=== Teks Sumber ===

Para petani di Temanggung ini beralih dari tanam tembakau ke komoditas lain seperti kopi dan sayur mayur. Alasan mereka beragam. Ada petani kapok kena tipu pengepul dan juragan, ada juga karena alasan sakit. Ada petani beralih penuh, sebagian masih tanam tembakau sebagai selingan. Mereka merasa, tanam kopi dan sayur mayur lebih menguntungkan. Ada lagi soal tembakau di Temanggung, yang sebagian tanam di kawasan lindung, mengancam warga karena rawan bencana.
Matori, petani berusia 64 tahun. Dia tinggal di Desa Jurang, Kecamatan Temanggung, Kabupaten Temanggung, Jawa Tengah. Sejak di bangku SMP dia sudah bertani, membantu orang tua.
Sebagian besar penduduk desa Matori, petani. Puluhan tahun lebih Matori bertani tembakau. Empat tahun belakangan, dia beralih, tak lagi tembakau. Di lahan sekitar sehektar itu, dia tanam kopi, sayur dan cabai.
“Tanam kopi dan cabai lebih menguntungkan daripada tembakau,” katanya, Juni lalu.
Kala bertani tembakau, Matori sering tertipu makelar. Itulah alasan utama dia berpindah tanam. Tak hanya Matori , di desa itu ada 60 anggota Tani Ngudi Makmur, rata-rata tak lagi jadikan tembakau komoditas utama mereka. Kala musim kemarau, mereka beralih tanam sayur.

=== Catatan Data ===

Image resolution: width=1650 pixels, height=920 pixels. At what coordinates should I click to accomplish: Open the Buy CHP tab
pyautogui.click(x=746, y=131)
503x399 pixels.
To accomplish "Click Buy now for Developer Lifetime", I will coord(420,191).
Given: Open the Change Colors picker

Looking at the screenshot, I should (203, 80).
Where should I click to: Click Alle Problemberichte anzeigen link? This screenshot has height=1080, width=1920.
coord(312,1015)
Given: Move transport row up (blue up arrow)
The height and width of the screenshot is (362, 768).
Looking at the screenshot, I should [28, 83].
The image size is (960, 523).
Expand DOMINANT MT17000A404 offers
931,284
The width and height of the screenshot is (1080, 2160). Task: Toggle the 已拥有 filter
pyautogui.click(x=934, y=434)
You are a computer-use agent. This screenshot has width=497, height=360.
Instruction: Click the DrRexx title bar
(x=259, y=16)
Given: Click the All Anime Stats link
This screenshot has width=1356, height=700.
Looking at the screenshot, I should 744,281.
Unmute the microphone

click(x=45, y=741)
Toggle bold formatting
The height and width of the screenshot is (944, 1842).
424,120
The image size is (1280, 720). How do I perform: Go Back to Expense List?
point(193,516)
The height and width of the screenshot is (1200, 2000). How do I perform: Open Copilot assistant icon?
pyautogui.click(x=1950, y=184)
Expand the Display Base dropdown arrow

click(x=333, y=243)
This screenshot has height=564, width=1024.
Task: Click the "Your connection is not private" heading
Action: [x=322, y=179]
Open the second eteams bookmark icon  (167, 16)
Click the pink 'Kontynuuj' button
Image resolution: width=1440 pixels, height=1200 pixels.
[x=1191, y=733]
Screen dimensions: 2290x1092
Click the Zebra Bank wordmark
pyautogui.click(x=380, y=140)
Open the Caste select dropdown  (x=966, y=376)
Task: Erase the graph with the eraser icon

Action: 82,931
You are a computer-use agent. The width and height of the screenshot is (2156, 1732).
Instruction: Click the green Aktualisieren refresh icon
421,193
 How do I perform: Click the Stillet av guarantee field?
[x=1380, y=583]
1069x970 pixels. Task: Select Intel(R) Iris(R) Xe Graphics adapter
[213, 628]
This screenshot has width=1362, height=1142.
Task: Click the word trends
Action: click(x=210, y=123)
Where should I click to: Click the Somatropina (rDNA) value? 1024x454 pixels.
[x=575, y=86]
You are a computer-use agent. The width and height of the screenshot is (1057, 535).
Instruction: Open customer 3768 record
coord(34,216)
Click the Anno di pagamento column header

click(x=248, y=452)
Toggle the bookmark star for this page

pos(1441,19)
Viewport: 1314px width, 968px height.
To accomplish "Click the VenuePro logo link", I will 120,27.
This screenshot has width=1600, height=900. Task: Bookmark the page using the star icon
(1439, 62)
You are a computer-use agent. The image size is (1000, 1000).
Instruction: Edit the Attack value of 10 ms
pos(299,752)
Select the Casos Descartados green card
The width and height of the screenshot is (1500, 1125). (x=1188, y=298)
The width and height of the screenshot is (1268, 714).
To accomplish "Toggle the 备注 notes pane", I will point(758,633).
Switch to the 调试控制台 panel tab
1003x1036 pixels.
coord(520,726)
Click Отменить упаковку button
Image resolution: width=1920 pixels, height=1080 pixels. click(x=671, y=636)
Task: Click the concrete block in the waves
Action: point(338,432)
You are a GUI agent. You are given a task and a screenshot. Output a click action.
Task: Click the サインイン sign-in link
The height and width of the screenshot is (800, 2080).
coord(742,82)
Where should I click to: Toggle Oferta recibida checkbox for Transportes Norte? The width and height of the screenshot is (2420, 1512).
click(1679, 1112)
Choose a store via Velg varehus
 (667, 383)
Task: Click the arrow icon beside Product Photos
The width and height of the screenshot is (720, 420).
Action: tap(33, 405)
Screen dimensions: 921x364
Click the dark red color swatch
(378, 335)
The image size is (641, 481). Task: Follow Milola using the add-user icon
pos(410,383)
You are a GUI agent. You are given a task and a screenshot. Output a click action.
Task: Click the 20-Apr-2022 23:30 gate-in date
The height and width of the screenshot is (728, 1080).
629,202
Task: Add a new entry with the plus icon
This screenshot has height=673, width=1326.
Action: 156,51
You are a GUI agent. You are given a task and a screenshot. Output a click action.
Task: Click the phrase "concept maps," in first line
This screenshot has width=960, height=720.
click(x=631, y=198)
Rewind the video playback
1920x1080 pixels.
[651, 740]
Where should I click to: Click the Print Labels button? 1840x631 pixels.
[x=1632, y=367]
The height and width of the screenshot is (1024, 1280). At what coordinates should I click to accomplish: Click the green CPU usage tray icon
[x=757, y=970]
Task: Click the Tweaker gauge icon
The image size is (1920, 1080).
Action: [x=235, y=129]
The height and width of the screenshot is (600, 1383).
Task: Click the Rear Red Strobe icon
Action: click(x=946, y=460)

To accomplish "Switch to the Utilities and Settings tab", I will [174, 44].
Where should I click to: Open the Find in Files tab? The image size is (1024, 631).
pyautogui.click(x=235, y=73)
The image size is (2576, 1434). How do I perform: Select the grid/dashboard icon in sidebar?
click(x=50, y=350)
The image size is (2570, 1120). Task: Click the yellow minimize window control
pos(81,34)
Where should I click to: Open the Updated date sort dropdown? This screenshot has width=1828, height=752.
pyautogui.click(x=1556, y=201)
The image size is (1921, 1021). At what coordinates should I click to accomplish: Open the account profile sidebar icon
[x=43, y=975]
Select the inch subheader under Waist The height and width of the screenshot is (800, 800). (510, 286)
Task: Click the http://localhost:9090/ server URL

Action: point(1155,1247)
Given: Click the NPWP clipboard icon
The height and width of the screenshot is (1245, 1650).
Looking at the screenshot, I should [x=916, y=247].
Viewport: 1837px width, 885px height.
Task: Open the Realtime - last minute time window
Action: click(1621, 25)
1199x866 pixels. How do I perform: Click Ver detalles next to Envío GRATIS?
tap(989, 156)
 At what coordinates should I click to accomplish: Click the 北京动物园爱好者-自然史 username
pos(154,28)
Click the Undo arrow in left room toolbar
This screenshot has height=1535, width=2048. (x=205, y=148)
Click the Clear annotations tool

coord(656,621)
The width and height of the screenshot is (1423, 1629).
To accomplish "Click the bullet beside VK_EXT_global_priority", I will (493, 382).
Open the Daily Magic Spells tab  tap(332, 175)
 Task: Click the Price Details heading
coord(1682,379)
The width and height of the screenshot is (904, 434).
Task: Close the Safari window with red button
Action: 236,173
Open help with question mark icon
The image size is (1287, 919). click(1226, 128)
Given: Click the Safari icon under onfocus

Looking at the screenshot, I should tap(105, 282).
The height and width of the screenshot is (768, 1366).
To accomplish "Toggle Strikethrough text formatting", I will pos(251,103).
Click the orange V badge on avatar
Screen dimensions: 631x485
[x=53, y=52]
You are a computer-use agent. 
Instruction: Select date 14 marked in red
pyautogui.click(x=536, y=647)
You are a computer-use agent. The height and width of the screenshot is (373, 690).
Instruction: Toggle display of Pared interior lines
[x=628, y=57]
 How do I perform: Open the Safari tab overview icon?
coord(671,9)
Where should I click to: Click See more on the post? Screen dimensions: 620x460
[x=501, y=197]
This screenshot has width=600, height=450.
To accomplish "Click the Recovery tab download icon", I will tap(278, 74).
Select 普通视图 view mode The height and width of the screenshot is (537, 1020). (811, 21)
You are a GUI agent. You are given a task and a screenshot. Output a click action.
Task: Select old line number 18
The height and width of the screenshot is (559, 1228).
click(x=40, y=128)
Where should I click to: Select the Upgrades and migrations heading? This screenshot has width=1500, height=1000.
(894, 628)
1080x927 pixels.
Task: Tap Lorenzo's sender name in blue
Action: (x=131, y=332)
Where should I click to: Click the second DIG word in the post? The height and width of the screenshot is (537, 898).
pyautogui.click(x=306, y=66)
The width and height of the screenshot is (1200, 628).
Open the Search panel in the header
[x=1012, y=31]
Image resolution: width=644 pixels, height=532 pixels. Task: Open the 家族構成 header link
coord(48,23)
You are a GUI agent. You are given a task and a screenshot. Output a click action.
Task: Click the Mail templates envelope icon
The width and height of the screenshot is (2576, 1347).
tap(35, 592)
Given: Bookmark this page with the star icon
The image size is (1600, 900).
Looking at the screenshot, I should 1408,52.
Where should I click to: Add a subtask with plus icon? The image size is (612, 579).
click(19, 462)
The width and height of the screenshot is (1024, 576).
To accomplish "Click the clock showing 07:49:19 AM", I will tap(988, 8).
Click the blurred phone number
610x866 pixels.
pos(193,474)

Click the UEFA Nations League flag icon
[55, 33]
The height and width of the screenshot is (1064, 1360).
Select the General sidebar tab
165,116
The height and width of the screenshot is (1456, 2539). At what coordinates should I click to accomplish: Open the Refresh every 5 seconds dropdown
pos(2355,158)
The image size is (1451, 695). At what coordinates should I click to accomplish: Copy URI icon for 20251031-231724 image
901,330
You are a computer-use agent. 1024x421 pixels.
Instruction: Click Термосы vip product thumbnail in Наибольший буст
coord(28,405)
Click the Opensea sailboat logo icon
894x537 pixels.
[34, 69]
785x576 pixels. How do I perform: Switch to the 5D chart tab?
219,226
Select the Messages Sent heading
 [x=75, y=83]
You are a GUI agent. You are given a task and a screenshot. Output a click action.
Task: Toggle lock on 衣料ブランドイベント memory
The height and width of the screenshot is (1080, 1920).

===

### Latihan
Salin tanpa perubahan bagian teks tentang petani Temanggung, mulai dari "Para petani di" sampai "karena rawan bencana.".

### Jawaban
Para petani di Temanggung ini beralih dari tanam tembakau ke komoditas lain seperti kopi dan sayur mayur. Alasan mereka beragam. Ada petani kapok kena tipu pengepul dan juragan, ada juga karena alasan sakit. Ada petani beralih penuh, sebagian masih tanam tembakau sebagai selingan. Mereka merasa, tanam kopi dan sayur mayur lebih menguntungkan. Ada lagi soal tembakau di Temanggung, yang sebagian tanam di kawasan lindung, mengancam warga karena rawan bencana.